Elso es tuerto. Perdió un ojo en un pleito de barrio, en las alturas de la ciudad, donde vive. Aunque se le puede calificar de manso, desovilla un valor en medio de las dificultades que muchos hombres de pelo en pecho quisieran tener. Fue en medio de una trifulca que su amante de turno quedó atrapado en un barcito de mala muerte de Villa Francisca, llamado La Nevera. Lo cogieron en el callejón tratando de escaparse sin pagar, y lo estaban golpeando. A Elso le fueron a avisar, corrió dos cuadras con un ronquido que le salía de la boca, y entró al callejón repartiendo trompadas, ahogándose sin encontrar resuello, quemándose en el hervidero de una hombría que lo transformó en un león, zumbando los golpes en medio del rebujo. Casi lo tenía fuera de la trampa, cuando una botella le dio en plena cara y le hizo perder toda idea de sí mismo. A él no le preocupó cómo fueron amontonándose las horas, los días, las semanas. El tiempo era un suceder enrevesado. Al despertar tenía una venda en el ojo derecho. Primero le dijeron que era por una herida, y que después todo se arreglaría, pero sin darse cuenta le comenzó a clarear el sentido, a notar un vacío en lo que antes era el globo del ojo, a familiarizarse con las negras figuras del desastre. Antes de que se lo dijeran los médicos del hospital, Elso sabía que era tuerto.

De los hombres de la oficina solo yo fui a verlo al hospital. Esta ciudad es pequeña y un maricón que lo admite, que vive como tal, es un trueno demasiado fuerte como  para que le permitan morar en el limbo de la indiferencia. Los hombres se cuidaban, Elso es simpático y obediente en su trabajo, y si no fuera por el qué dirán los muchachos lo hubieran ido a ver al hospital, hasta esperando disfrutar de alguna ocurrencia divertida, puesto que Elso es capaz de burlarse de su propia desgracia. Aunque eso no fue lo que hallé, cuando entré en la sala común del hospital, y él me reconoció. De la garganta le salió como un silbatazo ronco y triste, su voz amanerada aleteando de desesperación ante la cruda realidad:

—¡Ay, licenciado –me gritó desde lejos–, ahora sí que no soy nada en la vida, negro, pobre, maricón y tuerto! ¿Usted se imagina que un ser así sirva para algo?

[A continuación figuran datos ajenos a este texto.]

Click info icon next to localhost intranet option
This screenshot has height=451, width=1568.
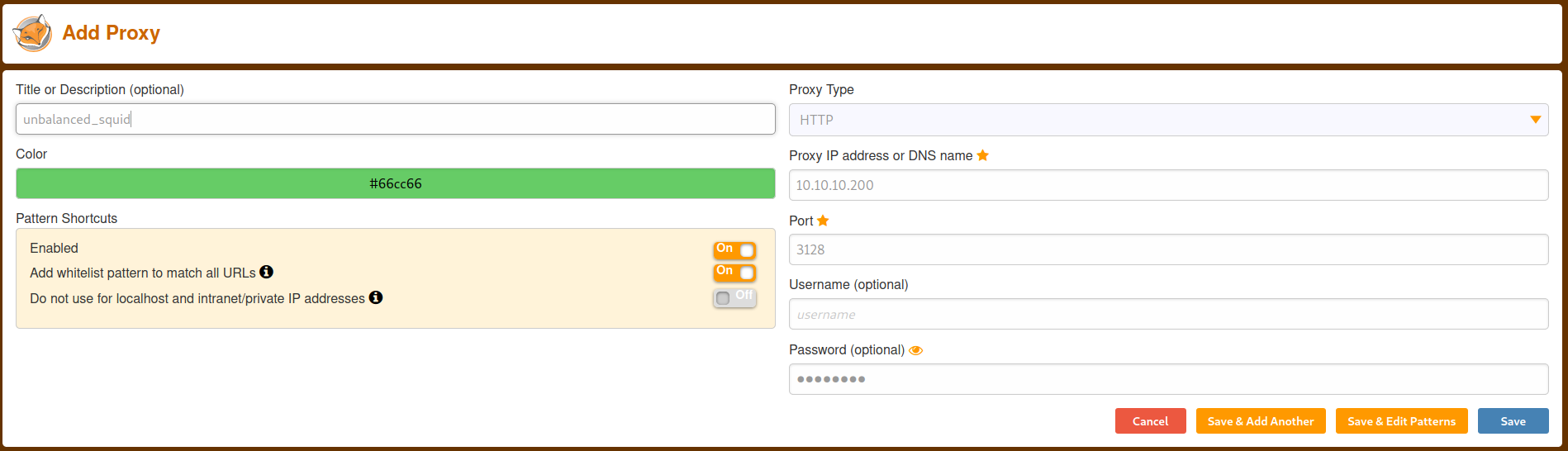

Había ido porque tenía que preparar un informe para el departamento de personal. Ignoro si Elso lo sabía, pero sus exclamaciones me desarmaron. Claro, no le dije nada. Escuché compadecido el remate de la desdicha: el muchacho por el que había peleado lo dejó, ni siquiera lo había visitado en el hospital, en ese estado de convalecencia, frente al duro destino que le esperaba, ante un mundo que tendría que ser distinto puesto que no es lo mismo mirar la vida con un solo ojo, lo que más le dolía era ese abandono. Mirando a su alrededor con el único ojo que le quedaba, me lo susurró como si se estuviera confesando y yo fuera su confesor.